Apparently I inadvertently irked a moderator by creating a tag. The moderator told me that my tag was "meta" and therefore not appropriate. Having been a SO user for a long time (and a lurker on MetaSO), it was not clear to me what makes my tag "meta" and why meta tags would be inappropriate.
Many of the questions I see on SO aren't really about the topics in the title or the existing tag list. For example, "C++ SetWindowText not working", isn't really about C++ or SetWindowText (or the Windows API as tagged). It's simply somebody who had a bug, couldn't find it, and tried to outsource the debugging. This seems to be a common category of question on SO. So I started tagged questions like this with the label "findmybug".

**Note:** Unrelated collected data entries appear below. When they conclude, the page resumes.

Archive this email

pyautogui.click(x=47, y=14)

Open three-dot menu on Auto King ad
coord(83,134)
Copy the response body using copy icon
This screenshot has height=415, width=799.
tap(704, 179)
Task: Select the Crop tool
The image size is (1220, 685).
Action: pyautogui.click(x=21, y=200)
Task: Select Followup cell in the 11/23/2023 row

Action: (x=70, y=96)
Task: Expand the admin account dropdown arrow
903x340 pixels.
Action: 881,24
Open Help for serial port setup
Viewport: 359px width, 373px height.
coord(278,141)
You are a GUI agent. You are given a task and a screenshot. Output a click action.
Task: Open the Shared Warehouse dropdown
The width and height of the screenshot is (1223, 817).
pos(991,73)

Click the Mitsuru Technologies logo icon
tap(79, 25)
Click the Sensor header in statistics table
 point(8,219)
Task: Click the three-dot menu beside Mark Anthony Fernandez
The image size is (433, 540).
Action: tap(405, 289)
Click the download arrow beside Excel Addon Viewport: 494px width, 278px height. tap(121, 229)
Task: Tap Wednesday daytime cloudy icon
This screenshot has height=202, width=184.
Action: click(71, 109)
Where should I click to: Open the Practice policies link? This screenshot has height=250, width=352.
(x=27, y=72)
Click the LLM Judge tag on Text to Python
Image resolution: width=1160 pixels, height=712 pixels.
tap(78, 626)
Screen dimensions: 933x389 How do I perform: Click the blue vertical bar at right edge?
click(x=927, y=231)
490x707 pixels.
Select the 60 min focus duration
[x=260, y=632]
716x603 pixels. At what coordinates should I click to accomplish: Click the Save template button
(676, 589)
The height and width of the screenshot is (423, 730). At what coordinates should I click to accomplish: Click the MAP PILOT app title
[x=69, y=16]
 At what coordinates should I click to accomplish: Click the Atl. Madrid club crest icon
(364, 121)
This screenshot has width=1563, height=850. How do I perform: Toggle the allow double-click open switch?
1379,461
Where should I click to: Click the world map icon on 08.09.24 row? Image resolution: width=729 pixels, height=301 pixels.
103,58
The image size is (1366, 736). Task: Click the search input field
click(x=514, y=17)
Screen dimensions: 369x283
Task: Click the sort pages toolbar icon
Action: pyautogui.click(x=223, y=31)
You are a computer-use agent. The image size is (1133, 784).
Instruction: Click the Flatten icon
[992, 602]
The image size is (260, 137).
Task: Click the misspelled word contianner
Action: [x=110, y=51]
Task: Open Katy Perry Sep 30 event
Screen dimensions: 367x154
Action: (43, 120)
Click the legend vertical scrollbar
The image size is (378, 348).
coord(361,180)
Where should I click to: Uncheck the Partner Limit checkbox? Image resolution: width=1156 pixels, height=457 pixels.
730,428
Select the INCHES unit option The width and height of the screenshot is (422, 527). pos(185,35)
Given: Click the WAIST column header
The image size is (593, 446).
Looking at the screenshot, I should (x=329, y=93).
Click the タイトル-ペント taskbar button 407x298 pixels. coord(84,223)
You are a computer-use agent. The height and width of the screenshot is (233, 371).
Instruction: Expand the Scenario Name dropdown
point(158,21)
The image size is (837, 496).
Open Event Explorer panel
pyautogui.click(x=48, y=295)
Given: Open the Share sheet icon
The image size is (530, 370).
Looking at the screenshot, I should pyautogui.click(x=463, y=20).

Lots of frequent SO contributors regularly answer questions in this category rather than voting to close them as "Too Localized". I took that as a cue that I should also try to answer rather than voting to close. But leaving these questions open and tagged with "c++" and "winapi" even though the question isn't really about C++ or the Windows API seemed misleading. Someone searching for answers on using SetWindowText from C++ probably isn't making exactly the same mistake and won't find that entry useful. (In the end, the sample question was closed as "Too Localized", but this doesn't seem common for these types of questions.)
The Tags page says:
A tag is a keyword or label that categorizes your question with other, similar questions. Using the right tags makes it easier for others to find and answer your question.
It seems to me that the "findmybug" tag does group these similar questions together. So from that perspective, it seems to fit. Lots of users seem to enjoy answering these types of questions, so it makes sense they'd want a way to find them.
If you want to suggest that all the questions I would tag as "findmybug" should be closed as "Too Localized", that's fine. But I'm trying to ask the more general question: What makes a tag meta, and are meta tags inappropriate?